A neutron supermirror is a highly polished, layered material used to reflect neutron beams. Supermirrors are a special case of multi-layer neutron reflectors with varying layer thicknesses.

The first neutron supermirror concept was proposed by Ferenc Mezei, inspired by earlier work with X-rays.

Supermirrors are produced by depositing alternating layers of strongly contrasting substances, such as nickel and titanium, on a smooth substrate. A single layer of high-refractive-index material (e.g. nickel) exhibits total external reflection at small grazing angles up to a critical angle $\theta_c$. For nickel with natural isotopic abundances, $\theta_c$ in degrees is approximately $0.1 \cdot \lambda$ where $\lambda$ is the neutron wavelength in angstroms.

A mirror with a larger effective critical angle can be made by exploiting diffraction (with non-zero losses) that occurs from stacked multilayers. The critical angle of total reflection, in degrees, becomes approximately $0.1 \cdot \lambda \cdot m$, where $m$ is the "m-value" relative to natural nickel. Values of $m$ in the range of 1–3 are common; in specific areas for high divergence (e.g. using focussing optics near the source, choppers, or experimental areas), $m=6$ is readily available.
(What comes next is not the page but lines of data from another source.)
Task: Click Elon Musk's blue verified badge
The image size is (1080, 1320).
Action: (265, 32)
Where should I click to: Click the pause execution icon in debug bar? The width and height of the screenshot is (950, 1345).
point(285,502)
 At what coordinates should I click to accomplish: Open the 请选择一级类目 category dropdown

Nickel has a positive scattering cross section, and titanium has a negative scattering cross section, and in both elements the absorption cross section is small, which makes Ni–Ti the most efficient technology with neutrons. The number of Ni–Ti layers needed increases rapidly as $\propto m^z$, with $z$ in the range 2–4, which affects cost. This has a strong bearing on the economic strategy of neutron instrument design.